Hi Team,
Could we create tickets for the issues?
I think it would be good to collect the issues/potential blockers in the
jira instead of having a complicated mail thread.
If we set the target version to 4.0.0-alpha-1, then we can easily use the
following filter to see the status of the tasks:
https://issues.apache.org/jira/issues/?jql=project%3D%22HIVE%22%20AND%20%22Target%20Version%2Fs%22%3D%224.0.0-alpha-1%22
<
https://issues.apache.org/jira/issues/?jql=project=%22HIVE%22%20AND%20%22Target%20Version/s%22=%224.0.0-alpha-1%22
@Stamatis: Sadly I have missed your letter/jira and created my own with
the fix for building from the src package:
https://issues.apache.org/jira/browse/HIVE-25997 <
https://issues.apache.org/jira/browse/HIVE-25997>
If you have time, I would like to ask you to review.
If anyone knows of any blocker I would like to ask them to create a jira
for that too.
Thanks,
Peter
On 2022. Mar 2., at 7:04, Sungwoo Park <c...@pl.postech.ac.kr> wrote:
Hello Alessandro,
For the latest commit, loading ORC tables fails (with the log message
shown below). Let me try to find a commit that introduces this bug and
create a JIRA ticket.
--- Sungwoo
2022-03-02 05:41:56,578 ERROR [Thread-73] exec.StatsTask: Failed to run
stats task
java.io.IOException: org.apache.hadoop.mapred.InvalidInputException:
Input path does not exist:
hdfs://blue0:8020/tmp/hive/gitlab-runner/a236e1b4-b354-4343-b900-3d71b1bc7504/hive_2022-03-02_05-40-50_966_446574755576325031-1/-mr-10000/.hive-staging_hive_2022-03-02_05-40-50_966_446574755576325031-1/-ext-10001
at
org.apache.hadoop.hive.ql.exec.FetchOperator.getNextRow(FetchOperator.java:622)
at
org.apache.hadoop.hive.ql.stats.ColStatsProcessor.constructColumnStatsFromPackedRows(ColStatsProcessor.java:105)
at
org.apache.hadoop.hive.ql.stats.ColStatsProcessor.persistColumnStats(ColStatsProcessor.java:200)
at
org.apache.hadoop.hive.ql.stats.ColStatsProcessor.process(ColStatsProcessor.java:93)
at org.apache.hadoop.hive.ql.exec.StatsTask.execute(StatsTask.java:107)
at org.apache.hadoop.hive.ql.exec.Task.executeTask(Task.java:212)
at
org.apache.hadoop.hive.ql.exec.TaskRunner.runSequential(TaskRunner.java:105)

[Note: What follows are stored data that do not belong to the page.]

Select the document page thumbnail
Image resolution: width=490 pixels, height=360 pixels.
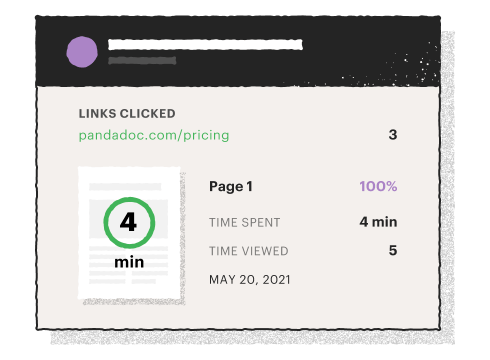tap(129, 233)
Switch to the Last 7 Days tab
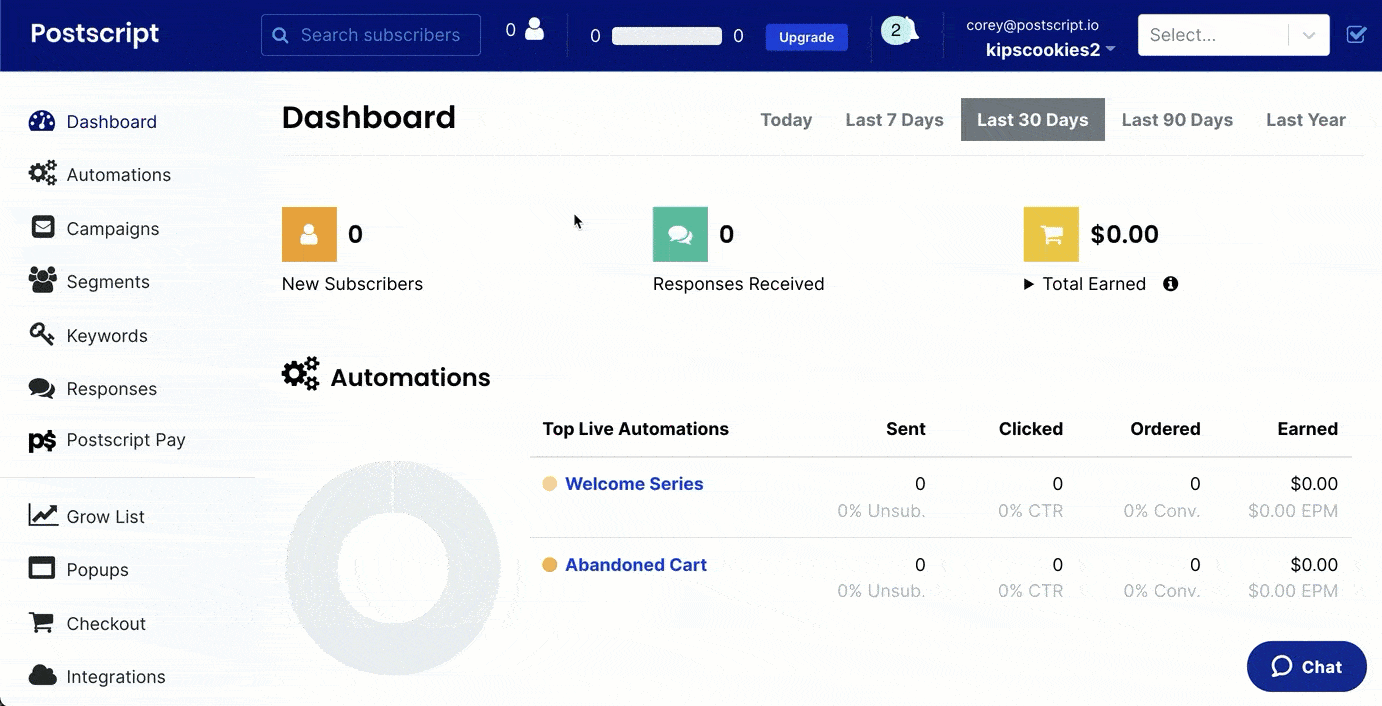The width and height of the screenshot is (1382, 706). click(x=894, y=120)
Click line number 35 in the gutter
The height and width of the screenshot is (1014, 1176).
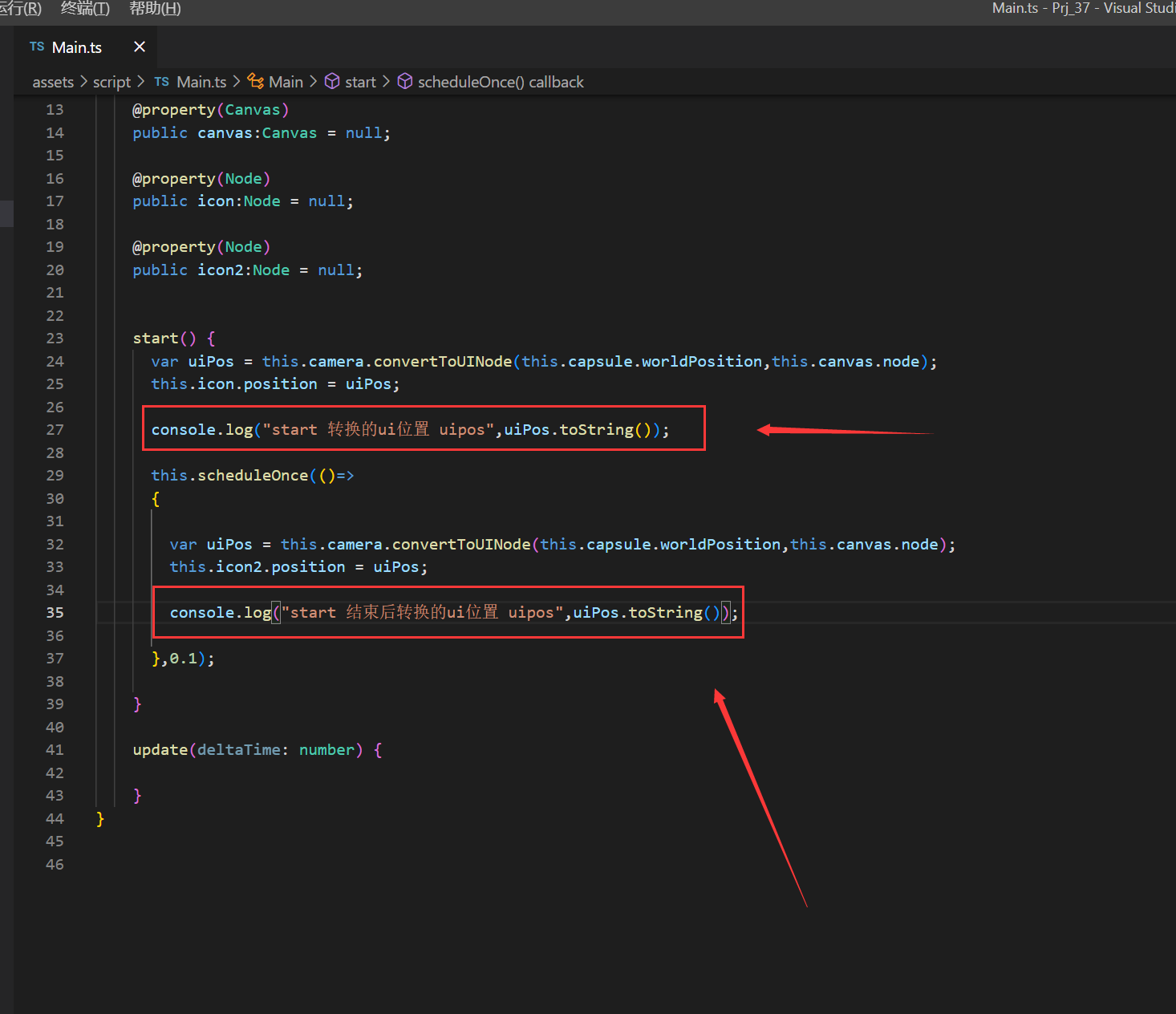point(55,613)
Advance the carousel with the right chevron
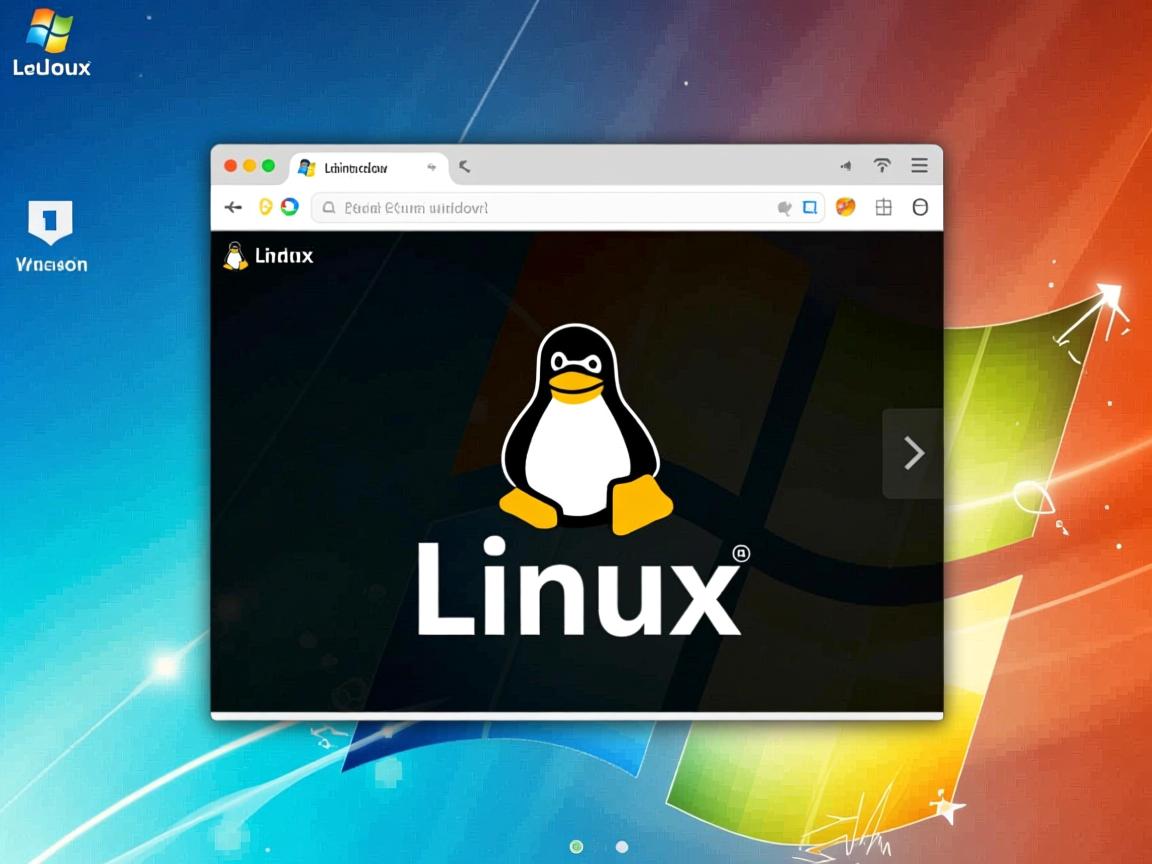Screen dimensions: 1152x864 pos(912,452)
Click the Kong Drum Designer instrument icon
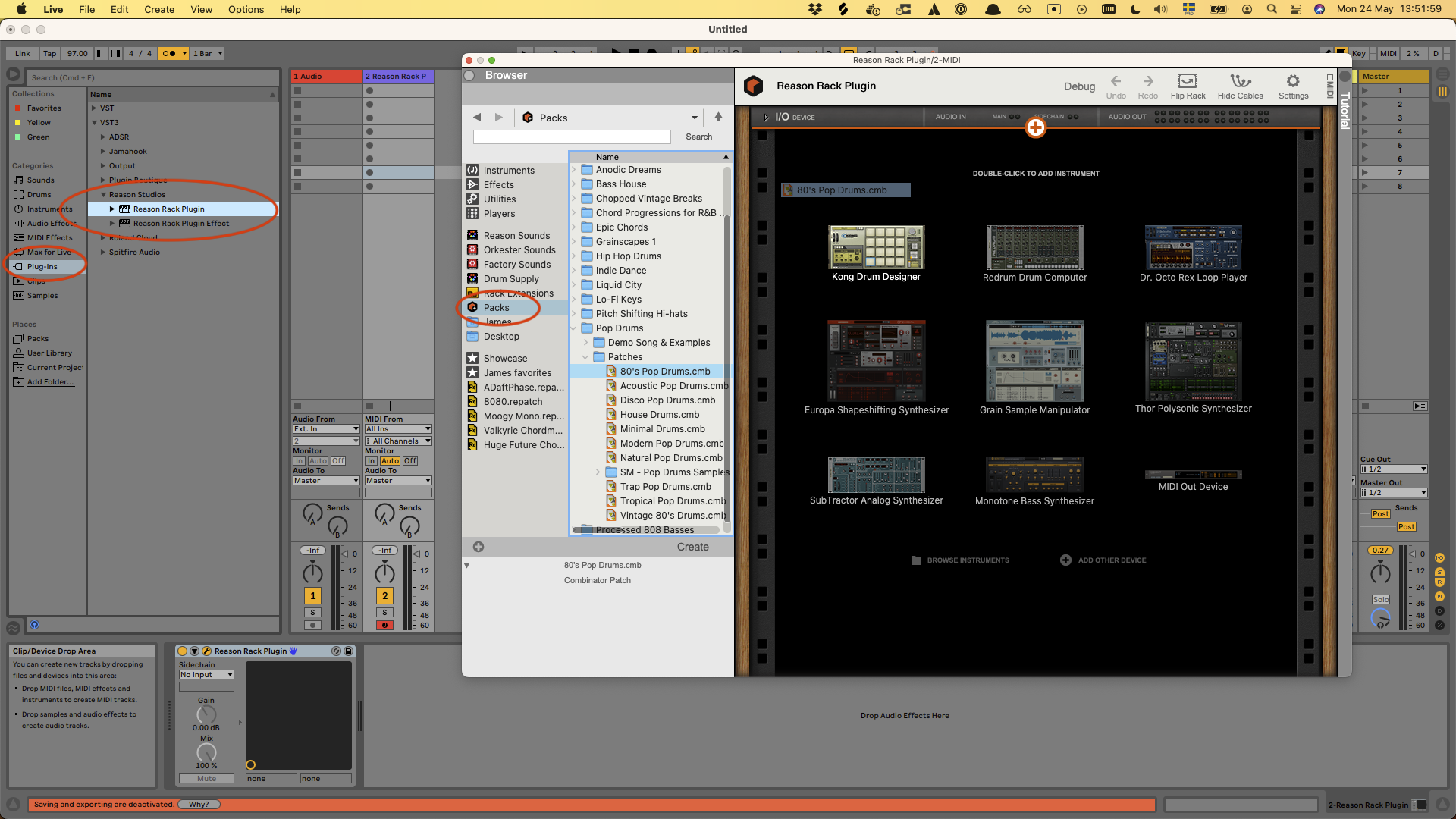Screen dimensions: 1456x819 [x=876, y=248]
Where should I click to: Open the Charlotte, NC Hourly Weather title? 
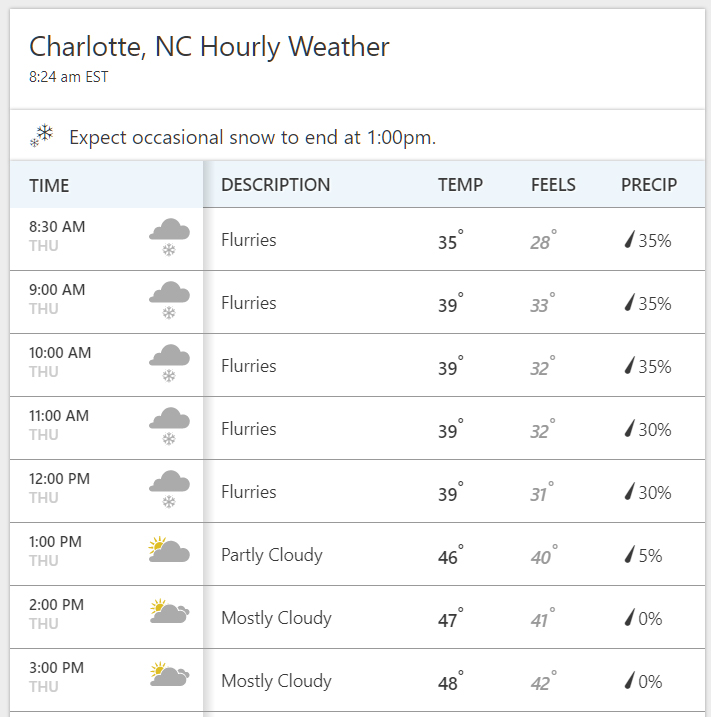point(209,47)
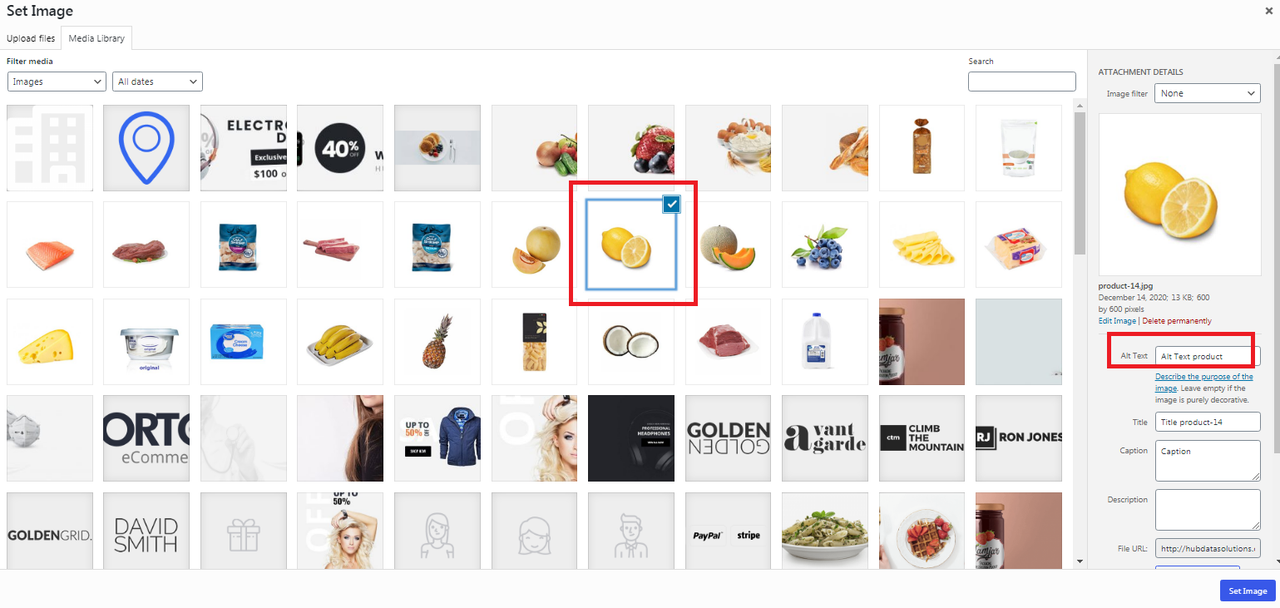Image resolution: width=1280 pixels, height=608 pixels.
Task: Click the Edit Image link
Action: point(1117,321)
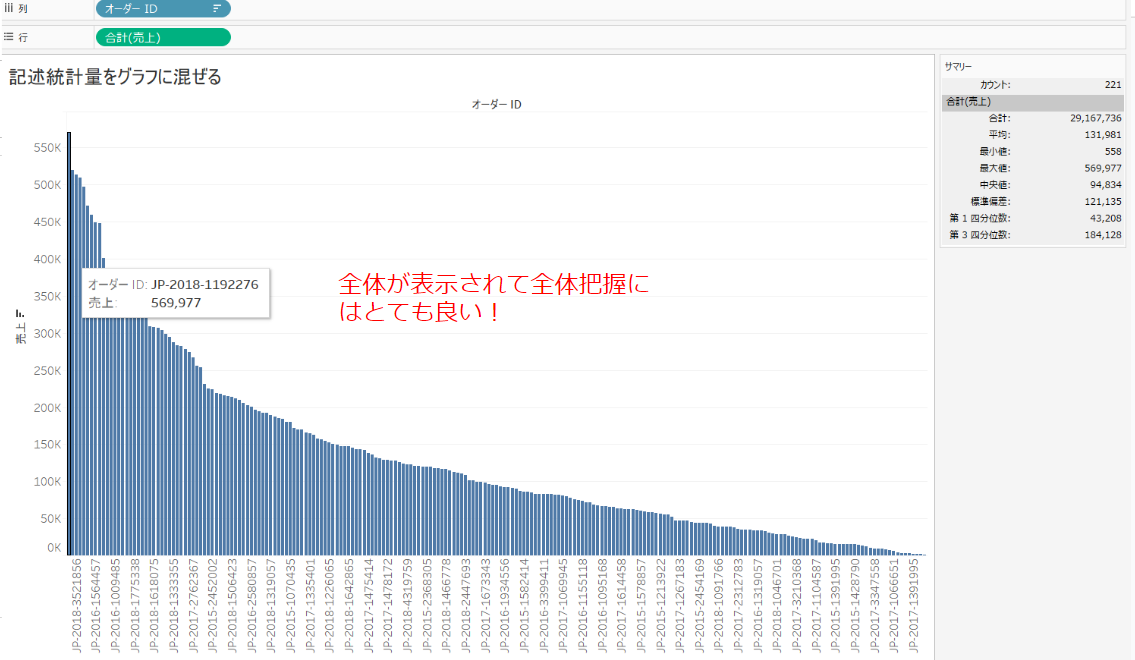Screen dimensions: 1135x660
Task: Click the sort icon beside the 売上 axis label
Action: [x=19, y=312]
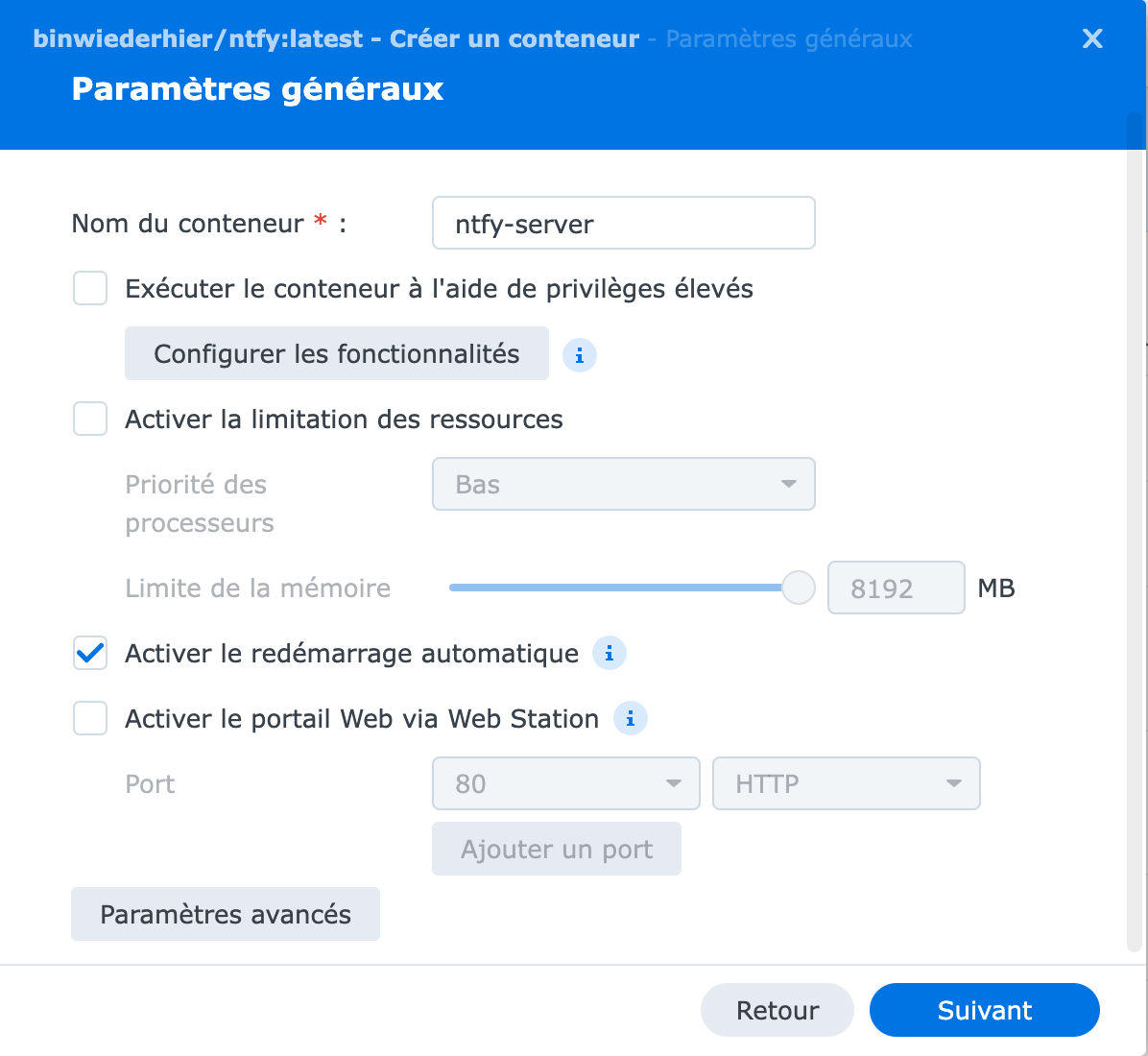Click Configurer les fonctionnalités button
Image resolution: width=1148 pixels, height=1056 pixels.
coord(337,353)
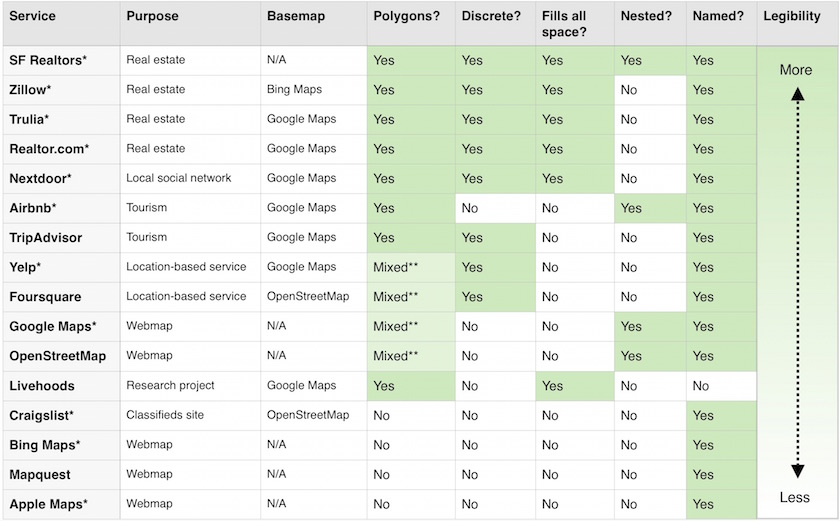Screen dimensions: 840x521
Task: Select the Polygons? column header
Action: 406,16
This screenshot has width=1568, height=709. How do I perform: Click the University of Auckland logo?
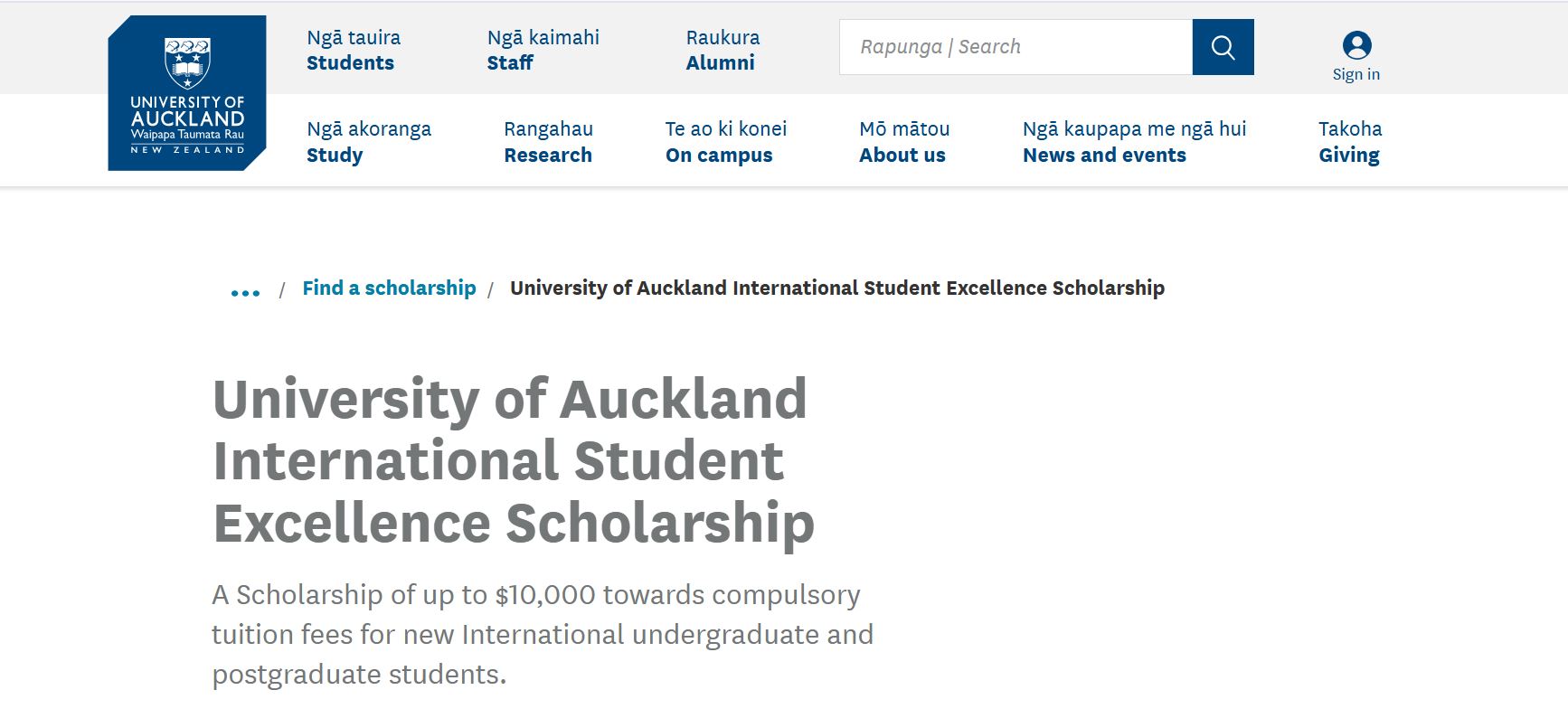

at org.apache.hadoop.hive.ql.exec.TaskRunner.run(TaskRunner.java:83)
Caused by: org.apache.hadoop.mapred.InvalidInputException: Input path
does not exist:
hdfs://blue0:8020/tmp/hive/gitlab-runner/a236e1b4-b354-4343-b900-3d71b1bc7504/hive_2022-03-02_05-40-50_966_446574755576325031-1/-mr-10000/.hive-staging_hive_2022-03-02_05-40-50_966_446574755576325031-1/-ext-10001
at
org.apache.hadoop.mapred.FileInputFormat.singleThreadedListStatus(FileInputFormat.java:294)
at
org.apache.hadoop.mapred.FileInputFormat.listStatus(FileInputFormat.java:236)
at
org.apache.hadoop.mapred.SequenceFileInputFormat.listStatus(SequenceFileInputFormat.java:45)
at
org.apache.hadoop.mapred.FileInputFormat.getSplits(FileInputFormat.java:322)
at
org.apache.hadoop.hive.ql.exec.FetchOperator.generateWrappedSplits(FetchOperator.java:435)
at
org.apache.hadoop.hive.ql.exec.FetchOperator.getNextSplits(FetchOperator.java:402)
at
org.apache.hadoop.hive.ql.exec.FetchOperator.getRecordReader(FetchOperator.java:306)
at
org.apache.hadoop.hive.ql.exec.FetchOperator.getNextRow(FetchOperator.java:560)
... 7 more
On Tue, 1 Mar 2022, Alessandro Solimando wrote:
Hi Sungwoo,
last time I tried to run TPCDS-based benchmark I stumbled upon a similar
situation, finally I found that statistics were not computed, so CBO was
not kicking in, and the automatic retry goes with CBO off which was
failing
for something like 10 queries (subqueries cannot be decorrelated, but
also
some runtime errors).
Making sure that (column) statistics were correctly computed fixed the
problem.
Can you check if this is the case for you?
HTH,
Alessandro
On Tue, 1 Mar 2022 at 15:28, POSTECH CT <c...@pl.postech.ac.kr> wrote:
Hello Hive team,
I wonder if anyone in the Hive team has tried the TPC-DS benchmark on
the master branch recently. We occasionally run TPC-DS system tests
using the master branch, and the tests don't succeed completely. Here
is how our TPC-DS tests proceed.
1. Compile and run Hive on Tez (not Hive-LLAP)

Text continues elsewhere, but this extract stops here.